I was recently asked by CenturyLink to contribute an article for an ebook on predictions for business technology in the year 2020. The ebook “Business Technology 2020″ can be found on CenturyLink’s ThinkGig blog. You can also view it using the following link/bitly: http://bit.ly/1149RVV Below is my contribution to the ebook.
I was recently asked the question, “What will business technology look like in 2020?”
My first thought was, “That’s so far out into the future; there is no way to think that many years ahead.” Then I looked at the calendar and realized it was almost 2013, and that 2020 really wasn’t far down the road. I also realized my oldest daughter will be wrapping up college around 2020 and entering the workforce for the first time. So I decided to ask her what she thought it would look like.
My daughter’s first response was one of shock that in seven years she would be starting a career. She told me she thought people would just be using some kind of tablet for work, but a tablet a little bigger than what we use today. One that lets you do multiple things at once: be on a video call, edit a document, and look at a Web page. She also thought the cube mazes at many offices would go away because people would not need to be plugged into anything to do their work.

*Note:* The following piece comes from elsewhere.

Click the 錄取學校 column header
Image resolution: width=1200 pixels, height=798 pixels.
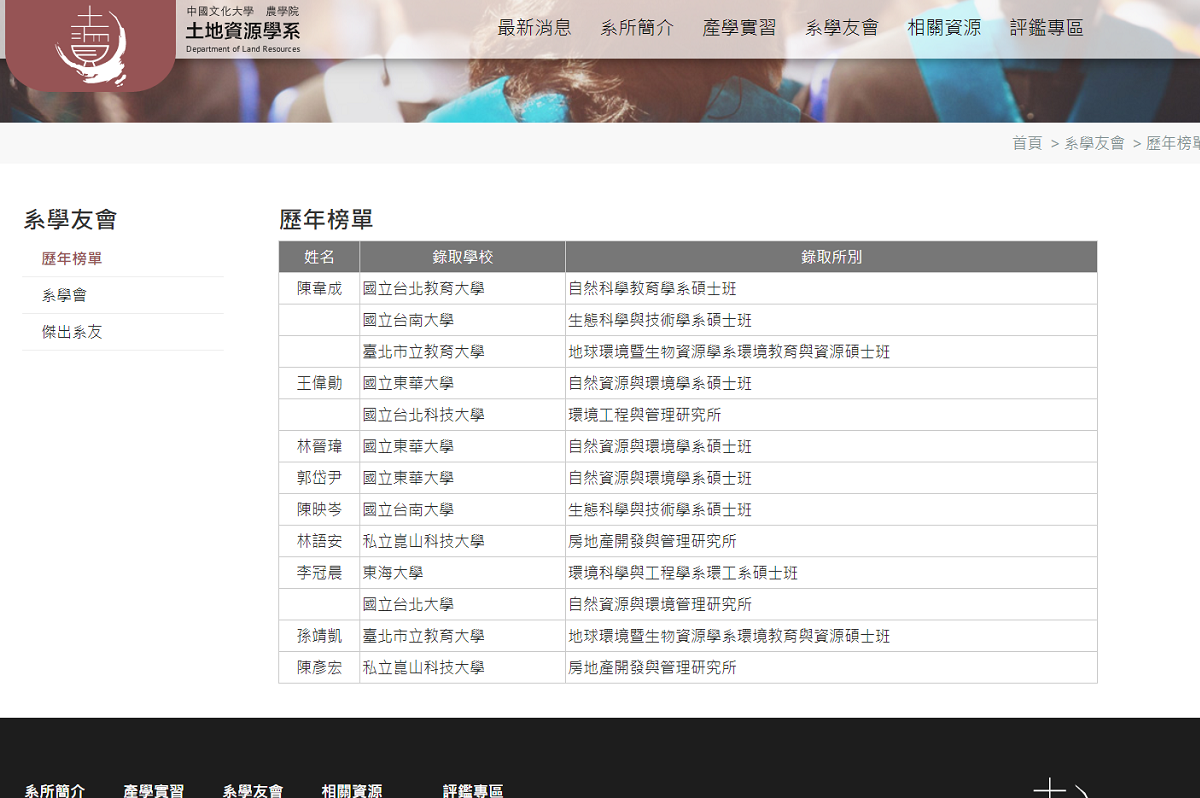[x=462, y=257]
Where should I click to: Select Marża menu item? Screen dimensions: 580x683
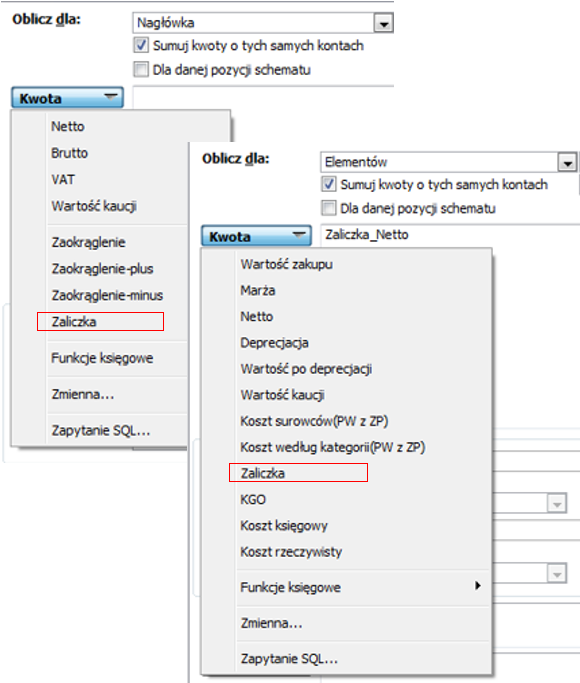pyautogui.click(x=258, y=290)
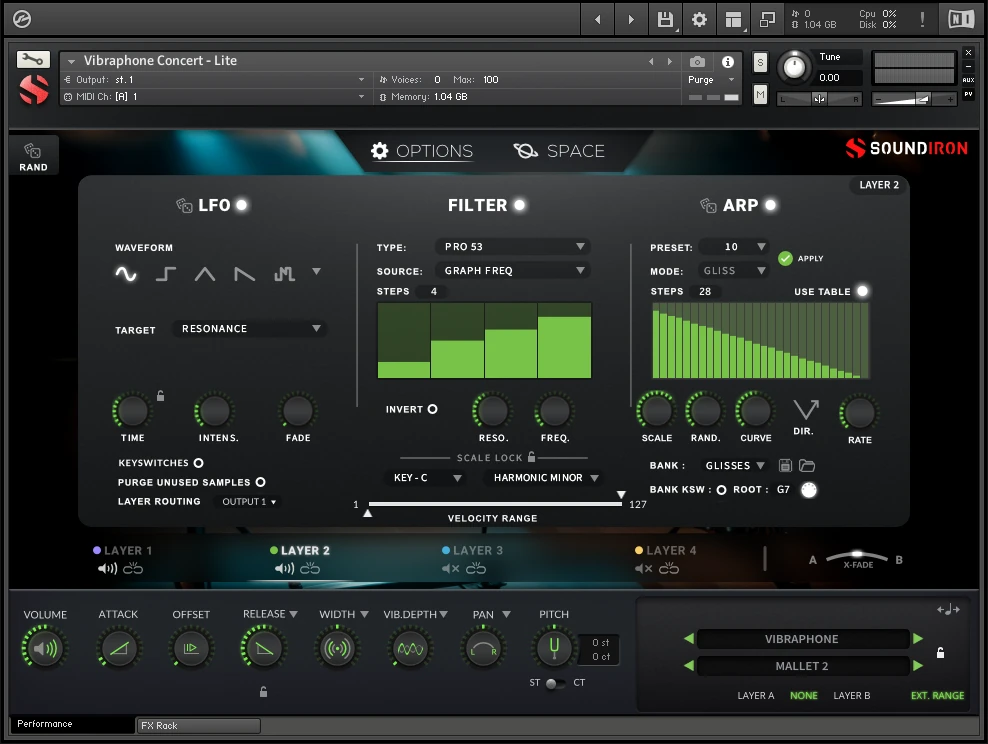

Though the musings of the future in the eyes of a 13-year-old are interesting, I have my own thoughts on what business technology will look like in seven years. If the past decade is any indication, we are in for a wild ride. I have often said that if my company’s revenue and operating income had grown over the past decade at the same rate as our data storage and bandwidth requirements, I would have retired early. My crystal ball shows that growth in data to still be going strong in 2020, which means a continued demand for more and faster storage, faster network speeds, and larger data circuits.
I have said before that I could see being the CIO of a company without a data center. I don’t think that we will be there by 2020, but it will certainly be closer to a reality. I envision a continued contraction in the size of corporate data centers and the continued expansion of computing capacity being delivered by third-party service providers. I recall five years ago worrying about whether the main data center we built would be large enough to handle our growth and physical consolidation of smaller satellite centers. As I walk through that data center now, I worry about what to do with all the space where racks full of servers once stood — servers that have now been virtualized and take up a small fraction of the physical space. The worry of having a too small data center has been replaced with the worry of having one that is too large. As we march toward 2020, server virtualization and X as a service — X being software, platform, infrastructure, or application — will continue to change the shape of data centers. There will be fewer servers, more network hardware, and less energy consumption.
When I look back at how much has changed with end user devices since I entered the workforce in the early 1990s, I can’t help but think that we will see that same pace and innovation over the next seven years. They will not have gone completely the way of the typewriter, but the install base of desktops and laptops will be reduced substantially by 2020. Tablets and smartphones will be the standard devices in the workplace, and I am sure there will be some not yet thought of device form factor that will be the hot new thing in 2020. Rest assured: There will still be people camping out in June 2020 to buy the iPhone 13. Much like my daughter, I also see the use of the traditional office phone, hard-wired data drops, and the conventional office cubicle slowly being phased out as we approach 2020. I might even dare say that for some businesses, the office as we know it today will cease to exist. The office will truly become wherever the employee happens to be, which will surely drive InfoSec professionals crazy.
So in summary, how do I see 2020? More data. More mobility. Smaller corporate data centers. I just hope that CEOs in 2020 realize they still need CIOs.